Can you transcribe everything from the item line containing "Viewport: 800px width, 800px" down to the line containing "The image size is (1424, 840). point(92,325)", both included, exactly as it stands?

begin

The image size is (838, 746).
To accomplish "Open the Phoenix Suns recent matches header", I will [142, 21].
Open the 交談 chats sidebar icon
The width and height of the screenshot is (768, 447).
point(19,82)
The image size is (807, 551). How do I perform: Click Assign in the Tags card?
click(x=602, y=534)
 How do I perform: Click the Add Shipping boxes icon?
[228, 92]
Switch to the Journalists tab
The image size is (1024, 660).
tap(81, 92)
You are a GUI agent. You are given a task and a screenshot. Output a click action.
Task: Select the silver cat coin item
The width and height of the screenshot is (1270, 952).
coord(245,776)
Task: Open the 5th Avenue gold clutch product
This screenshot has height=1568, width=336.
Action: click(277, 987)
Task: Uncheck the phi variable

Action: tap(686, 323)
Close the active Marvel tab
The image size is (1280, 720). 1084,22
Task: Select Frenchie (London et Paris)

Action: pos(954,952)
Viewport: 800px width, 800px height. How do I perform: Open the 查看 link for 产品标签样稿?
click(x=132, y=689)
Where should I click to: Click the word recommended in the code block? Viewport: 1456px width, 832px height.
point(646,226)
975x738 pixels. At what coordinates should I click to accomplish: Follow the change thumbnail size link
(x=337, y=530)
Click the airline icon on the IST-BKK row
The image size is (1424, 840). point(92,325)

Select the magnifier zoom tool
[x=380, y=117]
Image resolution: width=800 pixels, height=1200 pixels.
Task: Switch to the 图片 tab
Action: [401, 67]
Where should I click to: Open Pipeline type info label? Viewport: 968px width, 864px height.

end

Response to the exercise:
Viewport: 800px width, 800px height. How do I perform: Open the 查看 link for 产品标签样稿?
click(x=132, y=689)
Where should I click to: Click the word recommended in the code block? Viewport: 1456px width, 832px height.
point(646,226)
975x738 pixels. At what coordinates should I click to accomplish: Follow the change thumbnail size link
(x=337, y=530)
Click the airline icon on the IST-BKK row
The image size is (1424, 840). point(92,325)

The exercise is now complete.